Applications and diagnostics for dimension reduction of multivariate data
Date
2022
Authors
Journal Title
Journal ISSN
Volume Title
Publisher
Montana State University - Bozeman, College of Letters & Science
Abstract
Working with high-dimensional data involves various statistical challenges. This dissertation overviews a suite of tools and methods for dimension reduction, using latent- variable models, techniques for mapping high-dimensional data, clustering, and working with multivariate responses across a variety of use cases. First, we propose and develop a method for classifying institutions of higher education is and compare with the current standard for university classification: the Carnegie Classification. We present a classification tool based on Structural Equation Models that better allows for modeling of correlated indices than the PCA-based methodology that underlies the Carnegie Classification. Additionally, we create a Shiny-based web application that allows for assessment of sensitivity to changes in the underlying characteristics of each institution. Second, we develop a novel methodology that extends the Cook's Distance diagnostic for identifying influential points in regression to a new application on high-dimensional mapping tools. We highlight a PERMANOVA-based method for calculating the difference in the shape of resulting ordinations based on inclusion/exclusion of points, similar in style to the influence diagnostic Cook's Distance for regression. We present a set simulation studies with several mapping techniques and highlight where the method works well (Classical Multidimensional Scaling) and where the methods appear to work less effectively (t-distributed Stochastic Neighbor Embedding). Additionally, we examine several real data sets and assess the efficacy of the diagnostic on thsoe data sets.
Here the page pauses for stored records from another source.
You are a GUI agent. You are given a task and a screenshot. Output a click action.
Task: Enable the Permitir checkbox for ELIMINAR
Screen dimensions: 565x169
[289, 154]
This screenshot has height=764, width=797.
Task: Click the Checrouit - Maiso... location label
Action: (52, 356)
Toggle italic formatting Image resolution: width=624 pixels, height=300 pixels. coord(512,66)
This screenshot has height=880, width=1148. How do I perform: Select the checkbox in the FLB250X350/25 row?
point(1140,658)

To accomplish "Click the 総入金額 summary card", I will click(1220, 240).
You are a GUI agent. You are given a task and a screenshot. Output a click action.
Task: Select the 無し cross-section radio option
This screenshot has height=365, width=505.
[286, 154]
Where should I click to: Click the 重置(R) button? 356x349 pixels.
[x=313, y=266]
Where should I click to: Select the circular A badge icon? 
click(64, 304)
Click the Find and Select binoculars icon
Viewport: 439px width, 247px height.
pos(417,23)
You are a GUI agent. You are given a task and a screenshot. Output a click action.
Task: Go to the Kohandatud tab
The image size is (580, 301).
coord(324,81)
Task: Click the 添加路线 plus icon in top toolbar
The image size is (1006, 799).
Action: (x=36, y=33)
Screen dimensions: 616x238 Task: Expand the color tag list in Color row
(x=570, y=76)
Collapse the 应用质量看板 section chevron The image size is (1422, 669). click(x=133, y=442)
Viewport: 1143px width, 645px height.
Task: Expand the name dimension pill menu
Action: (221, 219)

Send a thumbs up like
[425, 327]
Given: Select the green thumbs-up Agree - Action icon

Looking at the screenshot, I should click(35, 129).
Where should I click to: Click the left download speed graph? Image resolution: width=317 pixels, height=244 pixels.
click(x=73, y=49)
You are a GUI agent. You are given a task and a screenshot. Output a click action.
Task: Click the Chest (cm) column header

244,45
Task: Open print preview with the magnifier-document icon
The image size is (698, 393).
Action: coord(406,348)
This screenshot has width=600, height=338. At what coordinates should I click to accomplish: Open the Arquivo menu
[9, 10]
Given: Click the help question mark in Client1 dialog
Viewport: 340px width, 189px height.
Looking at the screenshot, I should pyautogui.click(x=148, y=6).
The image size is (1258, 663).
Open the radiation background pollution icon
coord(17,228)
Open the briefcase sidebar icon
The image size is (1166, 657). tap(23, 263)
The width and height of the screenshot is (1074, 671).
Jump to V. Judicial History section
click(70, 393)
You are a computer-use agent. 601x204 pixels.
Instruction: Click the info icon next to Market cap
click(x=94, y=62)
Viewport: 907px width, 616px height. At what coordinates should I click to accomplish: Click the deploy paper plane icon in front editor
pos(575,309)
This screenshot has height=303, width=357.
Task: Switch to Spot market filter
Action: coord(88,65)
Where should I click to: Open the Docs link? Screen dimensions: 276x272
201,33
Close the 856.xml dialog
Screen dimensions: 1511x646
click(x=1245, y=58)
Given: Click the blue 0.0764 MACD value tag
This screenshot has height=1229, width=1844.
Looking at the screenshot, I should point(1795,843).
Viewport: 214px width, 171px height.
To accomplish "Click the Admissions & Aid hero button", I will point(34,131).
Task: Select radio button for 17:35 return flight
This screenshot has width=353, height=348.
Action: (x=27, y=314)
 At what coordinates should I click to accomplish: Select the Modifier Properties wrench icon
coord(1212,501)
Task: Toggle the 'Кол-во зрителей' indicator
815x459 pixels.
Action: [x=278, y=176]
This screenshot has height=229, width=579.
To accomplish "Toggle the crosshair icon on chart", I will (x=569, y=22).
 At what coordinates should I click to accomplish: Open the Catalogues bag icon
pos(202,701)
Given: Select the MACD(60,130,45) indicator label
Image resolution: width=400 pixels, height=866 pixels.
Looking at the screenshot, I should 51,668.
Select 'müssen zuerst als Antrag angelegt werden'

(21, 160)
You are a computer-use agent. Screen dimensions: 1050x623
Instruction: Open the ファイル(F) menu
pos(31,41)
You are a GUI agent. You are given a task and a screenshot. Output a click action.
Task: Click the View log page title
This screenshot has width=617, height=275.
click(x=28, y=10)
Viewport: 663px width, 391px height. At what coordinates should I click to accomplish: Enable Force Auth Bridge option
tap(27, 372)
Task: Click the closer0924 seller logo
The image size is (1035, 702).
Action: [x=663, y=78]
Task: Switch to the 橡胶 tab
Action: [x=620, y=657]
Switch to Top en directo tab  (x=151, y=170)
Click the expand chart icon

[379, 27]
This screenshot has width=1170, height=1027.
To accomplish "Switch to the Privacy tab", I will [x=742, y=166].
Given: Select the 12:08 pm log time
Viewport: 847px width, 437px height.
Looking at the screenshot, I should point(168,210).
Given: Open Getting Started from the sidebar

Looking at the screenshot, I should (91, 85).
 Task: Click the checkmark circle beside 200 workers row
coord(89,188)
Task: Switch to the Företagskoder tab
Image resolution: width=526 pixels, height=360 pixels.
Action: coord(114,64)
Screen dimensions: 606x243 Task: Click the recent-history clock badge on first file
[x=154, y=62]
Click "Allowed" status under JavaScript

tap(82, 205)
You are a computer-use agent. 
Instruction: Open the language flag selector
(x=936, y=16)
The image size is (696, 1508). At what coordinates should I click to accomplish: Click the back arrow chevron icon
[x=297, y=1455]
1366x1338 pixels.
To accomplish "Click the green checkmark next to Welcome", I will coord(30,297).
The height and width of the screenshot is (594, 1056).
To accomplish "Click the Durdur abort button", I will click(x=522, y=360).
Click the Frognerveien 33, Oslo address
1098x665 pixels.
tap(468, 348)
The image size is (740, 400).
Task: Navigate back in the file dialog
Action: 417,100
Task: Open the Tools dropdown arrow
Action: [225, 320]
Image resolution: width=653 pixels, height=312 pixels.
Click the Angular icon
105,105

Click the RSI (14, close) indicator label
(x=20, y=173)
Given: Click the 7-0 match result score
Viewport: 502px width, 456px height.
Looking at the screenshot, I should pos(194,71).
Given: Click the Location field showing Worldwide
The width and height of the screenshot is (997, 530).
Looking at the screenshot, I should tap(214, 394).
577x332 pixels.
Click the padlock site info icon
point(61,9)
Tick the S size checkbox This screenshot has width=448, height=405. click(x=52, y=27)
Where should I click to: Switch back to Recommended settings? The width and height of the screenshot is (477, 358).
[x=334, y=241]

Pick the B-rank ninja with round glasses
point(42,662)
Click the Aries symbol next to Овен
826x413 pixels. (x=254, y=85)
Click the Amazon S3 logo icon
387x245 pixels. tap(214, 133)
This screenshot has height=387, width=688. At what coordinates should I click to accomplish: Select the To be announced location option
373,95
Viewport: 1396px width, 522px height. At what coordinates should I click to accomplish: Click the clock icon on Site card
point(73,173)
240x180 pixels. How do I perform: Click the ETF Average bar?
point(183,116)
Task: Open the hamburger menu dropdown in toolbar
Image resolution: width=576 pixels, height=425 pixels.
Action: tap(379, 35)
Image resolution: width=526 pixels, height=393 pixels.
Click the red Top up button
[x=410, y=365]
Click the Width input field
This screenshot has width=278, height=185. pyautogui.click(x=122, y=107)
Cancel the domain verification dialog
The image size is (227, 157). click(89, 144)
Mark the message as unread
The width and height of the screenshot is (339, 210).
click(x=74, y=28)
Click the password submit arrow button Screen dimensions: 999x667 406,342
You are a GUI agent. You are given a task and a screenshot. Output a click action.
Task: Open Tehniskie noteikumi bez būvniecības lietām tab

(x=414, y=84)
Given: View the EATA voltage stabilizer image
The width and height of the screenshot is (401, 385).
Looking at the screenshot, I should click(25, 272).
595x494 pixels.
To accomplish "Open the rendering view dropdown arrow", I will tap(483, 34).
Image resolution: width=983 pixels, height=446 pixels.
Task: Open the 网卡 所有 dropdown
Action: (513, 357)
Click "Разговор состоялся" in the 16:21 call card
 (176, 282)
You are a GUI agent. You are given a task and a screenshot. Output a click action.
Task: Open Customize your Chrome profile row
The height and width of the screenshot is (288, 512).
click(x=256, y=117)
Finally, we introduce a new method for feature selection in a specific type of divisive clustering, called monothetic clustering. Utilizing a penalized matrix decomposition to re- weight the input data to the monothetic clustering algorithm allows for reduction in noise features allows this clustering method to better make splits based on single features at a time, leading to better cluster results. We present a method for tuning both the number of clusters, K, and the degree of sparsity, s, as well as simulation studies that highlight the efficacy of noise reduction in monothetic clustering solutions.